Bulimia nervosa (BN) and anemia are often linked, with an estimated overlap rate of more than 11%. [1]

The disordered eating and behavioral patterns associated with bulimia nervosa can cause the body to become deficient in a variety of necessary vitamins and minerals. When the condition leads to a low iron count, it can lead to anemia.

Anemia issues from bulimia

What Is Anemia?

One of the blood’s primary purposes in the body is to carry oxygen from the lungs to everywhere else. In order to do this, the body needs a type of protein called hemoglobin.

Building this protein is a very iron-intensive process, so a lack of the mineral can lead to less hemoglobin in the blood. When levels are low enough that the blood can no longer successfully carry oxygen supplies, it’s called anemia. 

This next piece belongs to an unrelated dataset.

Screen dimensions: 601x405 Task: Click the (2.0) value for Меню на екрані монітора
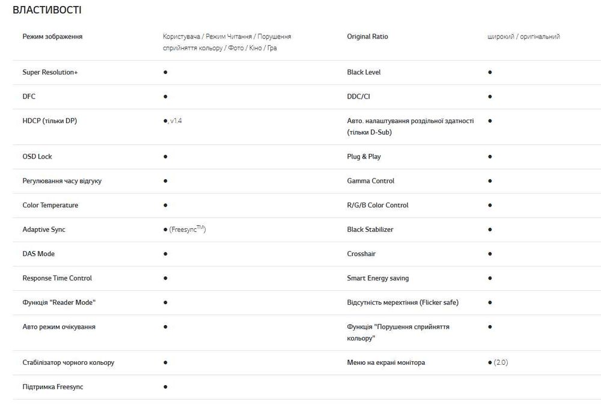[501, 362]
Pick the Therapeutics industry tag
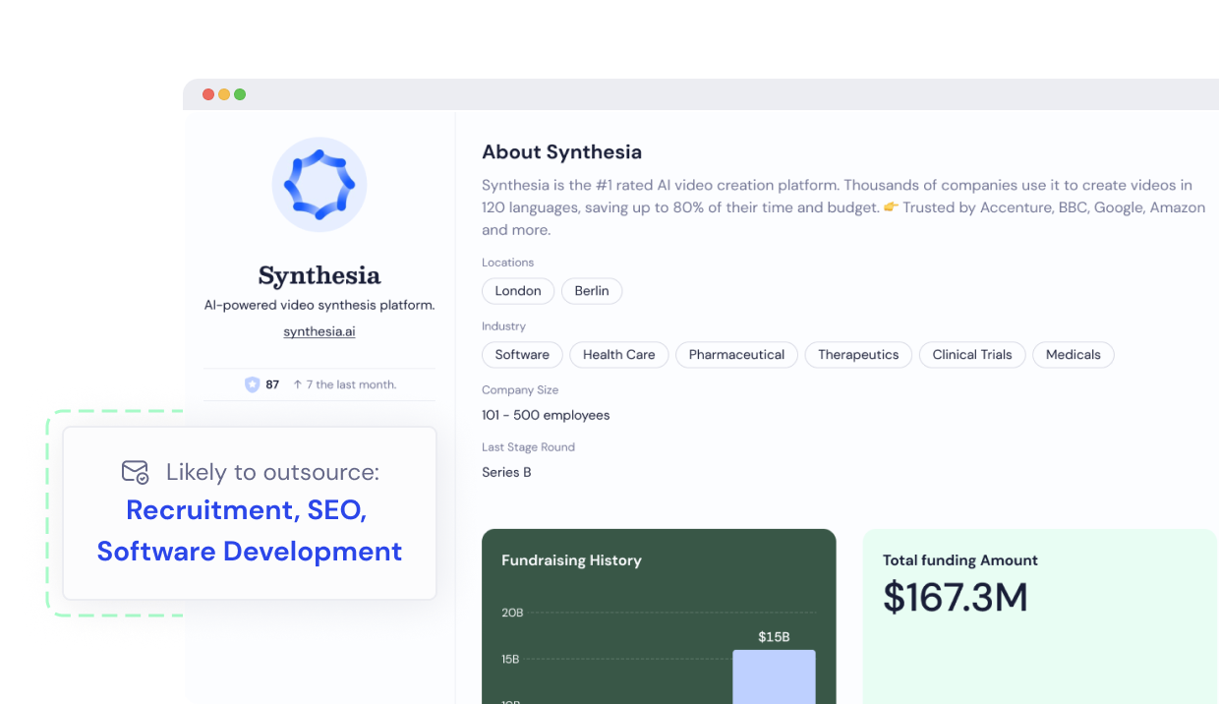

A lack of iron can also lead to low red blood cell counts, which has also been noted in many people who struggle with bulimia nervosa. [2]

Signs of Anemia

Anemia may show up as a number of signs and symptoms, including: [3]

  • Fatigue
  • Feeling cold
  • Dizziness
  • Irritability
  • Headache
  • Shortness of breath

Anemia is diagnosed through a blood test and physical exam. Treatment depends on the severity and type of anemia that is present.

How Can Bulimia Lead to Anemia?

Eating disorders such as bulimia nervosa can cause the body to become deficient in many essential nutrients, vitamins, and minerals. This can be due to not eating enough, not eating the right types of foods, or purging food before the body has a chance to properly digest. 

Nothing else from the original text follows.